BRIEF DESCRIPTION OF THE DRAWINGS

[0017] These and other features, aspects, and advantages of the present invention will become better understood with regard to the following description, appended claims, and accompanying drawings where:
Figure 1 illustrates an isometric view of a PFT (pulmonary function testing) device;
Figure 2 illustrates an internal view of the proposed device; and
Figure 3 illustrates a perspective view of a circular base associated with the proposed device.

DETAILED DESCRIPTION OF THE INVENTION

[0018] The following description includes the preferred best mode of one embodiment of the present invention. It will be clear from this description of the invention that the invention is not limited to these illustrated embodiments but that the invention also includes a variety of modifications and embodiments thereto. Therefore, the present description should be seen as illustrative and not limiting. While the invention is susceptible to various modifications and alternative constructions, it should be understood, that there is no intention to limit the invention to the specific form disclosed, but, on the contrary, the invention is to cover all modifications, alternative constructions, and equivalents falling within the spirit and scope of the invention as defined in the claims.

[0019] In any embodiment described herein, the open-ended terms "comprising," "comprises,” and the like (which are synonymous with "including," "having” and "characterized by") may be replaced by the respective partially closed phrases "consisting essentially of," consists essentially of," and the like or the respective closed phrases "consisting of," "consists of, the like.

[0020] As used herein, the singular forms “a,” “an,” and “the” designate both the singular and the plural, unless expressly stated to designate the singular only.

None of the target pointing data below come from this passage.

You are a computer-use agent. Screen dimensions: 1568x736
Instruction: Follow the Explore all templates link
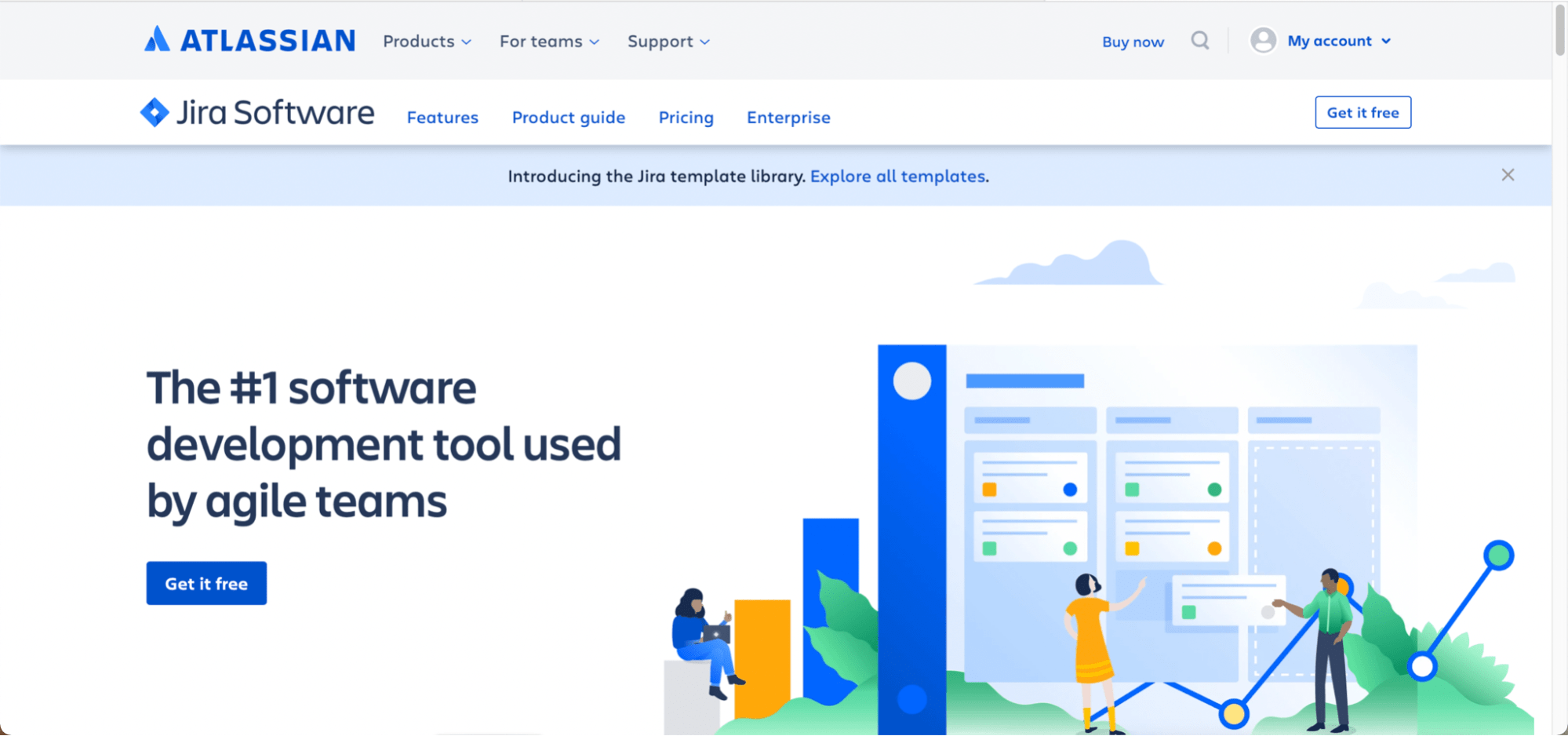click(898, 176)
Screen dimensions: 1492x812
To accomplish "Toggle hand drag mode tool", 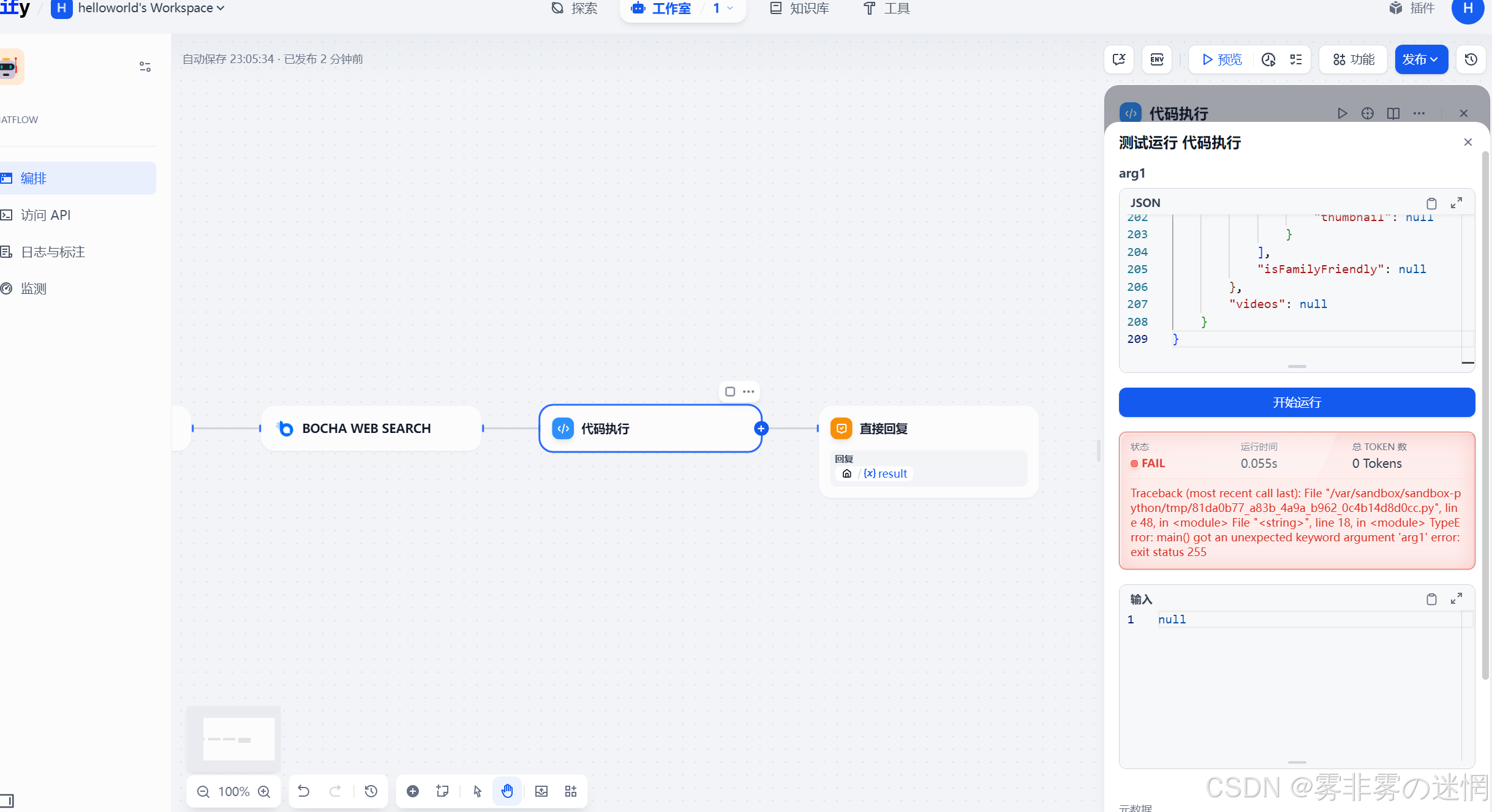I will (507, 791).
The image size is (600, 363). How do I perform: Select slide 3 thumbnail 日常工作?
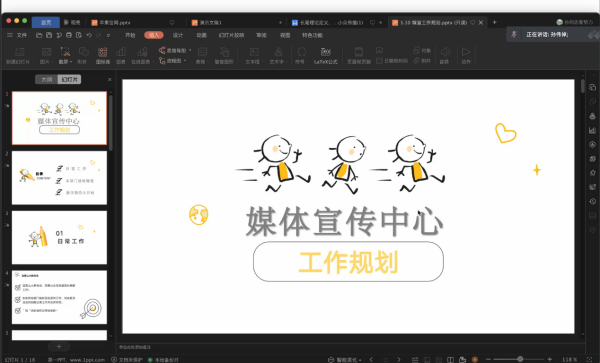(x=59, y=238)
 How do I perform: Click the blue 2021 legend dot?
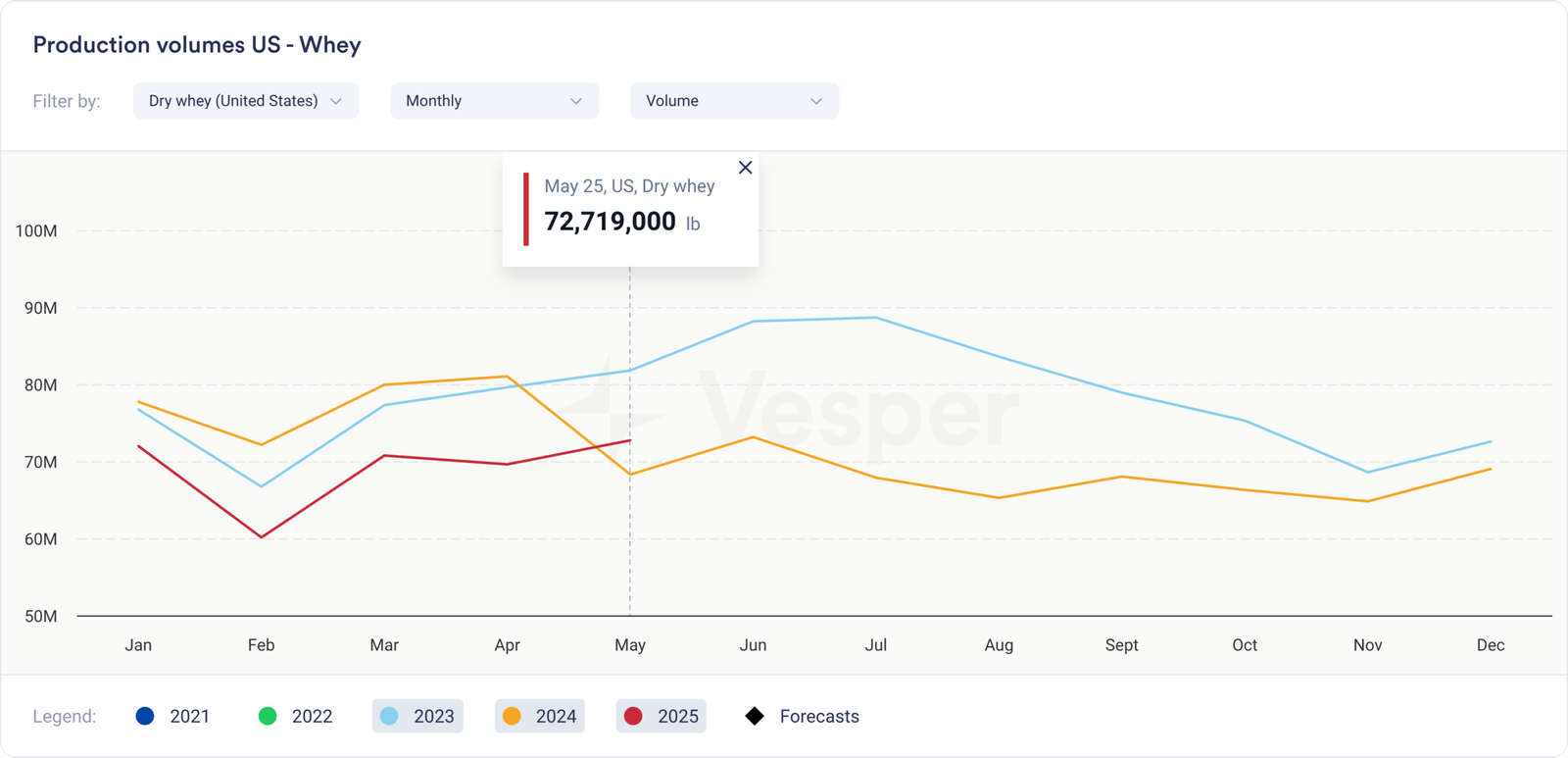pos(145,716)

[0021] The present invention relates to a PFT (pulmonary function testing) device provides continuous monitoring of the user’s respiratory health by assessing key parameters like forced expiratory volume (FEV1) and vital capacity (FVC), thereby ensuring precise diagnostics and prompt feedback. Additionally, the device facilitates seamless remote communication with healthcare professionals, in view of enabling real-time consultations and allowing for timely medical intervention, guidance, and support, all from a distance.

[0022] Referring to Figure 1, and 2 an isometric view of a PFT (pulmonary function testing) device and an internal view of the proposed device is illustrated, respectively, comprising a cuboidal housing 101 having a rectangular gate 102 attached at a front portion of the housing 101 by means of a drawer mechanism 103, an L-shaped telescopic arm 201 attached with an internal surface of the housing 101 by means of a ball and socket joint 202, a mouthpiece 203 configured with a spirometer 204 is attached at an end of the arm 201, a touch enabled primary display unit 205, installed within the housing 101, a bubble PEP (Positive Expiratory Pressure) unit 206 provided within the housing 101, a primary speaker 207 disposed in the housing 101.

[0023] The device disclosed herein comprises a cuboidal housing 101 designed to house various components for the intended purpose, with a rectangular gate 102 positioned at the front portion of said housing 101. The rectangular gate 102 is securely attached to the housing 101 by means of a drawer mechanism 103, which provides a smooth and controlled movement of the gate 102. This drawer mechanism 103 is specifically configured to facilitate the sliding motion of the gate 102, allowing it to open and close with minimal effort.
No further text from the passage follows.